** Records from a data collection **

*****

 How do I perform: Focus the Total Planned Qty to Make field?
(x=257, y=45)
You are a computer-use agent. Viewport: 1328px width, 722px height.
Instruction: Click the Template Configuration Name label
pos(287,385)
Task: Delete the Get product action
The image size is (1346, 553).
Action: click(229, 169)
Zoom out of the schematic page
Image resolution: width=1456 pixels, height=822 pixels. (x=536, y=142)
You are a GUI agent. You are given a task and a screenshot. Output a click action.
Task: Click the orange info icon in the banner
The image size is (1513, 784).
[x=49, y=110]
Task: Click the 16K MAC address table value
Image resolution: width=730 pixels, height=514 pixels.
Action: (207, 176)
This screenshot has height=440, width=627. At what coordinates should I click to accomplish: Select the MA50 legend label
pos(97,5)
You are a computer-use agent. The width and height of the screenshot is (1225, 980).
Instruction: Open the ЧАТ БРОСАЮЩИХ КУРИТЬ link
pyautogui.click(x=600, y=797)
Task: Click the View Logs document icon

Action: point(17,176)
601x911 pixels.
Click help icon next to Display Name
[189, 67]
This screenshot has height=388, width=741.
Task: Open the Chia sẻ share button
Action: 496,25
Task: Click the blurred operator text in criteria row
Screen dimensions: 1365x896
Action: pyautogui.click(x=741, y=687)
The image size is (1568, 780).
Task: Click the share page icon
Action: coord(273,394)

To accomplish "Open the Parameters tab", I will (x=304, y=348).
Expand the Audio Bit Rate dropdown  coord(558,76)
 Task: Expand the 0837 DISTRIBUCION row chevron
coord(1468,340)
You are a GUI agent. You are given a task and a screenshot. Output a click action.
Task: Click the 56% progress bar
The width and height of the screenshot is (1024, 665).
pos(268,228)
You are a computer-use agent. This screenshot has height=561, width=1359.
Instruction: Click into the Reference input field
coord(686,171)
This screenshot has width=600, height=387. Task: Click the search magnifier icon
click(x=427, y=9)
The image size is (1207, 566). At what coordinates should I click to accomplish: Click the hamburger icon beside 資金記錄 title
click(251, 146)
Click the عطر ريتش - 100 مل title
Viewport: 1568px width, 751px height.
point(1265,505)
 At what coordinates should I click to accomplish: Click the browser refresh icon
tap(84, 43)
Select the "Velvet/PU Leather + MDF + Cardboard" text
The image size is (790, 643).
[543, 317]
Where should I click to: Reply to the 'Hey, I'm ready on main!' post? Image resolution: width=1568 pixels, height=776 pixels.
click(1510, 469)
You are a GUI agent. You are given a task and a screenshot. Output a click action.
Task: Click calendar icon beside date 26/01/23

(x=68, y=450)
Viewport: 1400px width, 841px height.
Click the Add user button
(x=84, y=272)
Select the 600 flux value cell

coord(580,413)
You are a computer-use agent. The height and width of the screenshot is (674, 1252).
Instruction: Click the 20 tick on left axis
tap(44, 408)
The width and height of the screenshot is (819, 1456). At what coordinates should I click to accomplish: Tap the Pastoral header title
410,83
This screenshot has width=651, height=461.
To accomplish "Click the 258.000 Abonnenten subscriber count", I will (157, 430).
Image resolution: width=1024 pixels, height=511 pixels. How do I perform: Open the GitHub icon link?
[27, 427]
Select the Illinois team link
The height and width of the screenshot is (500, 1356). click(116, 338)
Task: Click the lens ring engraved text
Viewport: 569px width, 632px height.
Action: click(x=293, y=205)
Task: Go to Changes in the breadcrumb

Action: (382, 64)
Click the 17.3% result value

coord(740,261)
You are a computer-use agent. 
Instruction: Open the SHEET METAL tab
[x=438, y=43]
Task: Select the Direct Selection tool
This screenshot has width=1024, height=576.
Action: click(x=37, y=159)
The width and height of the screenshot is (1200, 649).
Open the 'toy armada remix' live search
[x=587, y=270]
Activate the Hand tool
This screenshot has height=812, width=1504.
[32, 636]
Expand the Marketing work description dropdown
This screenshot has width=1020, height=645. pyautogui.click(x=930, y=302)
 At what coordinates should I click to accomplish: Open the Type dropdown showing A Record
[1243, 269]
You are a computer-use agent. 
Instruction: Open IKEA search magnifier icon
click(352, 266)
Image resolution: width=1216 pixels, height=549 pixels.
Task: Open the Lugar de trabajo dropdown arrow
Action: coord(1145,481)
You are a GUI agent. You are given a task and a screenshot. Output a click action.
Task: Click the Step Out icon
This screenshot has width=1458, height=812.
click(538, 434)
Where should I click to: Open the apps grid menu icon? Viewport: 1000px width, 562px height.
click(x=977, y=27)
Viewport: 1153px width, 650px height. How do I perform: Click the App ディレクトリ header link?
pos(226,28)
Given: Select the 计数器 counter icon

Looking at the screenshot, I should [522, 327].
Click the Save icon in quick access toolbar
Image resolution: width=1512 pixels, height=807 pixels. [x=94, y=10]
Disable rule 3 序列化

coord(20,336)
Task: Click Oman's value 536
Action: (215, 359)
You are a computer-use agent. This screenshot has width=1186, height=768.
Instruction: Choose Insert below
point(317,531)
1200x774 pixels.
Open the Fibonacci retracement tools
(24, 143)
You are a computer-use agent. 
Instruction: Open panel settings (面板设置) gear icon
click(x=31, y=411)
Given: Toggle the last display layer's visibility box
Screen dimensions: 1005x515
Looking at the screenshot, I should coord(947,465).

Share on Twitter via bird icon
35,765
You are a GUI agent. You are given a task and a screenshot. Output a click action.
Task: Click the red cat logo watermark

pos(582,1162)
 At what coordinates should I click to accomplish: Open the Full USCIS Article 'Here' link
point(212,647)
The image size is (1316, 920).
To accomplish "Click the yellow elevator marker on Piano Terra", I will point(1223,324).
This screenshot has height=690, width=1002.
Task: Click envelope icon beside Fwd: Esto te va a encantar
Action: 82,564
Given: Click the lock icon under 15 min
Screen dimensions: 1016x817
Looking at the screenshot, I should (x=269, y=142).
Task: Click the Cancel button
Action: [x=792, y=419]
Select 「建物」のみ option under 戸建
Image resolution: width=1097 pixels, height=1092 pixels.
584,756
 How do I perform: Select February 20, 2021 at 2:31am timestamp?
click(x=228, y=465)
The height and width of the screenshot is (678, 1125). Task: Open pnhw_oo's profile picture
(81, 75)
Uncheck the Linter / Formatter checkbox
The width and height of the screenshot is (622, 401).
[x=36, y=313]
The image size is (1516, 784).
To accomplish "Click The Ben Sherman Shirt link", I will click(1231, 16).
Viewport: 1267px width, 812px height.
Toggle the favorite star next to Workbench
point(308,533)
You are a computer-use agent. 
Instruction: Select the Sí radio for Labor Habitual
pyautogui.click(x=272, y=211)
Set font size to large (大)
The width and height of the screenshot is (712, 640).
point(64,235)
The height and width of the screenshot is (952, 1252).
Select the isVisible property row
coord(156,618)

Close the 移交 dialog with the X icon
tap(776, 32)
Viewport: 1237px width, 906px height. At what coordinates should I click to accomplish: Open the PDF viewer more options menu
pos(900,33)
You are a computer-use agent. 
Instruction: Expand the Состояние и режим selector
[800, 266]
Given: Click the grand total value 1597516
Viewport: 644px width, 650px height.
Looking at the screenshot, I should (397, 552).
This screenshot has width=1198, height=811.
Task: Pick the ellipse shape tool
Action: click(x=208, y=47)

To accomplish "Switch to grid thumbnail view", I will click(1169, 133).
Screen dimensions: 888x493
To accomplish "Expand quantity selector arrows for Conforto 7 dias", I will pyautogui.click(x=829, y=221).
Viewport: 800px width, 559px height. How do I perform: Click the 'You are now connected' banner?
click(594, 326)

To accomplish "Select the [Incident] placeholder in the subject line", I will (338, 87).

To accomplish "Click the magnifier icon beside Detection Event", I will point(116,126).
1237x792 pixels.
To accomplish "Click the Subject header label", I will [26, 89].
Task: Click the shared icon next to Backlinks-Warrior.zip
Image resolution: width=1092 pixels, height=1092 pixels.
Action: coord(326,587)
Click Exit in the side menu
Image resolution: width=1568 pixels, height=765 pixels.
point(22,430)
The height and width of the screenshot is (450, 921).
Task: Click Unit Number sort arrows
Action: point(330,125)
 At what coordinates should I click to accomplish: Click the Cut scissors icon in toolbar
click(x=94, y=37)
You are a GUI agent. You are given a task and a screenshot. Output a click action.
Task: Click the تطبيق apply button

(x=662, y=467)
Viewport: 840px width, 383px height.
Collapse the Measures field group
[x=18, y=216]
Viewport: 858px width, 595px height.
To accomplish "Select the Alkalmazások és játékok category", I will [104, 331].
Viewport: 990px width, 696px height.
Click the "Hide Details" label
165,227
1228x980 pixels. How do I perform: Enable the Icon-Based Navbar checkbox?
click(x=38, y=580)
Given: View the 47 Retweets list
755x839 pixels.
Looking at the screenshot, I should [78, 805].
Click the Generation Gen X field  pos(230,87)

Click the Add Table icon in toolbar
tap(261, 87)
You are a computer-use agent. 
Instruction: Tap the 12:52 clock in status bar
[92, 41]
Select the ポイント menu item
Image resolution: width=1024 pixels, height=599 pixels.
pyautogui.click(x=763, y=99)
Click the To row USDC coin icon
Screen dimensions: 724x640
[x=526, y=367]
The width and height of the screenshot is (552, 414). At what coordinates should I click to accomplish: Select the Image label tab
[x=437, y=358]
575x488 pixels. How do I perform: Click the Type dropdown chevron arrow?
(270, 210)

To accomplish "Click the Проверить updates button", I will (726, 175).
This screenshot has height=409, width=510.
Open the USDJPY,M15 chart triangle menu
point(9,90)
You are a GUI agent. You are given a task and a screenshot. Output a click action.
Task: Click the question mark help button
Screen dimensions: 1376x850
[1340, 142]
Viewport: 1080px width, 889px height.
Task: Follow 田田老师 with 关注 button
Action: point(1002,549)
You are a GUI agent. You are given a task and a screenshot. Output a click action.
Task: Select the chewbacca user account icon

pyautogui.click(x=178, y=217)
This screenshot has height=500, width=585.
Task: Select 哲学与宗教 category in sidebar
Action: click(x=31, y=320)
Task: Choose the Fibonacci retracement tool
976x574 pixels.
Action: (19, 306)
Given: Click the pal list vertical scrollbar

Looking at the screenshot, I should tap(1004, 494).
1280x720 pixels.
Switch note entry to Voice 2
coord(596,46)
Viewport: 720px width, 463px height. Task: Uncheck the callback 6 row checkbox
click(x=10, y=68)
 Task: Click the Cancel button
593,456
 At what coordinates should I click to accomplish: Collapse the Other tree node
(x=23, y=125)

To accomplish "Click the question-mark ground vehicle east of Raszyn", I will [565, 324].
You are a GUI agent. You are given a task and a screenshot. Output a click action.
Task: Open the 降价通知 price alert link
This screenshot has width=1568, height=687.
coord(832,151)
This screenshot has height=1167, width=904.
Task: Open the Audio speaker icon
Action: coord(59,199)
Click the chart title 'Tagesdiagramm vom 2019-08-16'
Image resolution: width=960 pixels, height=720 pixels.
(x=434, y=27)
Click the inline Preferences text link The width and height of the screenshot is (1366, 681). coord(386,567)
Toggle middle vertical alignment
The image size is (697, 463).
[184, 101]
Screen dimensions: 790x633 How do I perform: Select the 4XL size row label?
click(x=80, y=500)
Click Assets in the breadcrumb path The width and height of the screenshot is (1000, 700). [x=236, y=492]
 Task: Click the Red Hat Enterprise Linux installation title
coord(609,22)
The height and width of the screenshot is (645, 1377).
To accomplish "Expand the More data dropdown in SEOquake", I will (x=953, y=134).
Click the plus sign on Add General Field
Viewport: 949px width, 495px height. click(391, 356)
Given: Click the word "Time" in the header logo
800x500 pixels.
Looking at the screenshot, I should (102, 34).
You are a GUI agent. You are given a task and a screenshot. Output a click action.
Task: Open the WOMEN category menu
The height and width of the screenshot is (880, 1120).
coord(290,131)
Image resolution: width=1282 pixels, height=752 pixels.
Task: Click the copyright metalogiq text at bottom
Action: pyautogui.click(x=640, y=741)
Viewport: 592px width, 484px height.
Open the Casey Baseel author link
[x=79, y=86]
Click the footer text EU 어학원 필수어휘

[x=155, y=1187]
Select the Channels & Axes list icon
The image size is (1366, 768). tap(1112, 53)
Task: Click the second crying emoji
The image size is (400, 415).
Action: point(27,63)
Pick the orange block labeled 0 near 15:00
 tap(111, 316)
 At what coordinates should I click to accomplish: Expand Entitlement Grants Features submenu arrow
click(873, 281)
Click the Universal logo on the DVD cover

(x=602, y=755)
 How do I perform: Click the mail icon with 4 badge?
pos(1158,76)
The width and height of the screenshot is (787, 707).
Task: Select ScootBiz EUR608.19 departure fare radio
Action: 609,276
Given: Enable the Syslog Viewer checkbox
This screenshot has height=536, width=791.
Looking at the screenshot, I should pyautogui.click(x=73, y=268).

*****

** What you need to do **
Reply with the number of lines in the preceding entries that contain "under", and no other words.

** Answer section **
2